:: Texto ::
#####

Um banco foi condenado a indenizar um empregado por impor a participação em ensaio fotográfico de cunho erótico, que simulava nudez, e por expô-lo sistematicamente a conteúdos pornográficos no ambiente de trabalho. A decisão, proferida pela Justiça do Trabalho, reconheceu que a conduta patronal extrapolou o poder diretivo e violou a intimidade do trabalhador. A sentença determinou o pagamento de R$ 40 mil em danos morais, além de outras verbas trabalhistas.
Conduta abusiva e violação da intimidade
Segundo o julgador, a imposição de tirar fotos simulando nudez extrapolou o poder patronal. O trabalhador se via obrigado a se submeter ao constrangimento para assegurar a manutenção de seu emprego.
O magistrado considerou que a exposição pública do corpo do empregado como mero objeto de marketing da empresa agride a intimidade do trabalhador. Para o juiz, ao utilizar o corpo dos empregados como objeto de campanha de marketing, o banco violou a intimidade do trabalhador.
A decisão destacou que a imposição sistemática de visualização de conteúdos pornográficos ou obscenos de terceiros, sem qualquer apoio psicológico ou barreira técnica de proteção, caracteriza evidente descaso patronal com a higidez mental de seus subordinados.
Indenizações fixadas na sentença
A sentença determinou que a empresa indenize o reclamante ao pagamento de R$ 20 mil a título de danos morais pelo assédio no ensaio fotográfico. Além disso, fixou indenização de R$ 10 mil pela omissão e exposição do empregado às imagens de cunho sexual. O juízo também determinou a reparação moral em R$ 10 mil pela abusividade de dispensa coletiva imotivada à qual o trabalhador foi submetido.
O julgador deferiu outros valores referentes à PLR, aviso-prévio, diferenças salariais e horas extras. O escritório Cayres Morandi Queiroz Advogadas atuou em favor do réu durante o processo.

#####

:: Dados registrados ::
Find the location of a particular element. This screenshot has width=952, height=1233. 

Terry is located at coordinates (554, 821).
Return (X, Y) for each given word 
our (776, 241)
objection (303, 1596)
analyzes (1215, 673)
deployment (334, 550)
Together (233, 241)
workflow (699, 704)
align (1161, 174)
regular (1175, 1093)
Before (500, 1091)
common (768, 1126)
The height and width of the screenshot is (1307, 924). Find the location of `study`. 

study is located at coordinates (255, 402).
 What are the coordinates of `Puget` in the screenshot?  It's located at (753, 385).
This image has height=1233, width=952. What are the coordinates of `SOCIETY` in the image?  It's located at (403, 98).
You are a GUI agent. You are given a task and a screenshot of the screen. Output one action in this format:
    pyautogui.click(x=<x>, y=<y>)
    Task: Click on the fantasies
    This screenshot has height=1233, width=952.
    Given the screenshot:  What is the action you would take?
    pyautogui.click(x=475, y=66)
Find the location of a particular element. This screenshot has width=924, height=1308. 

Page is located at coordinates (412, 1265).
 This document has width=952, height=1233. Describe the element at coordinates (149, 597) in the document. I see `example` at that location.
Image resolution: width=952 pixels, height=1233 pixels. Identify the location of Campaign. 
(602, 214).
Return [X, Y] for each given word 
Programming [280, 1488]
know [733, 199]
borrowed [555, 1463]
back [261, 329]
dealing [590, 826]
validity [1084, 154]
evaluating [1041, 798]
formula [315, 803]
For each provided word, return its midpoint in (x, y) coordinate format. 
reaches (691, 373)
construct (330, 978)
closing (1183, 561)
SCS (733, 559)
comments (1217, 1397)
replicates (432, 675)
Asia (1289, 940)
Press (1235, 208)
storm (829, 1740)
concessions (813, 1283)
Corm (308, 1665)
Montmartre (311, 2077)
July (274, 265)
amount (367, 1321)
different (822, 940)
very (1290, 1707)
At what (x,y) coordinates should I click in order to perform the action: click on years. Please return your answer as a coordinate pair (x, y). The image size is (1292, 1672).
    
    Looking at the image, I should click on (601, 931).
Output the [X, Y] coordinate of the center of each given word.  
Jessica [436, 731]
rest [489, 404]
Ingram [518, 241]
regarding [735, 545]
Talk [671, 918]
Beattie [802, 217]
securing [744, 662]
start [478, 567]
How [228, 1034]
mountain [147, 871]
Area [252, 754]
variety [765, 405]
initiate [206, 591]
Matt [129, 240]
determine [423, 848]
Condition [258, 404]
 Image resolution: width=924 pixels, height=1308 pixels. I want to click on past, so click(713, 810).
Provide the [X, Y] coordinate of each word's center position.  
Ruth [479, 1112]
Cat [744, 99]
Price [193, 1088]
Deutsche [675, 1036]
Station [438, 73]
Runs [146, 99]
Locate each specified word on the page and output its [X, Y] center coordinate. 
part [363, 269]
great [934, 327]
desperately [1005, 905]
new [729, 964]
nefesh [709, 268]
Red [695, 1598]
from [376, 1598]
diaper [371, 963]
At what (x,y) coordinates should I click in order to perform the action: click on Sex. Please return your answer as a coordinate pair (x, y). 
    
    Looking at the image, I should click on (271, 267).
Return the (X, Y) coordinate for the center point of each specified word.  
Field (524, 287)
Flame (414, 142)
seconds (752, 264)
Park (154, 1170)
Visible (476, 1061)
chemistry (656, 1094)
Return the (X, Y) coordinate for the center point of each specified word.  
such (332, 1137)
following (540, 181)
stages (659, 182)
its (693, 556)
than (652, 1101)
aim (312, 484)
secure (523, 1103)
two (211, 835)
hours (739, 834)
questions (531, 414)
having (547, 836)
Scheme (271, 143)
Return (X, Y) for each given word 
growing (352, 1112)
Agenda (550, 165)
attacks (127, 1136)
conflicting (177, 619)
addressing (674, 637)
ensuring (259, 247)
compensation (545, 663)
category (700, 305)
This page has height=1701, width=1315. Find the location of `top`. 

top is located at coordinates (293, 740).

#####

:: Tarefa ::
Responda às perguntas abaixo com base no texto sobre a condenação do banco.
(a) Qual foi o valor total fixado na sentença a título de danos morais?
(b) Segundo o julgador, com que finalidade o trabalhador se submetia ao constrangimento?
(c) Qual indenização foi fixada pela abusividade da dispensa coletiva imotivada?
Para responder, baseie-se exclusivamente no texto.

:: Resposta ::
(a) R$ 40 mil.
(b) Para assegurar a manutenção de seu emprego.
(c) R$ 10 mil.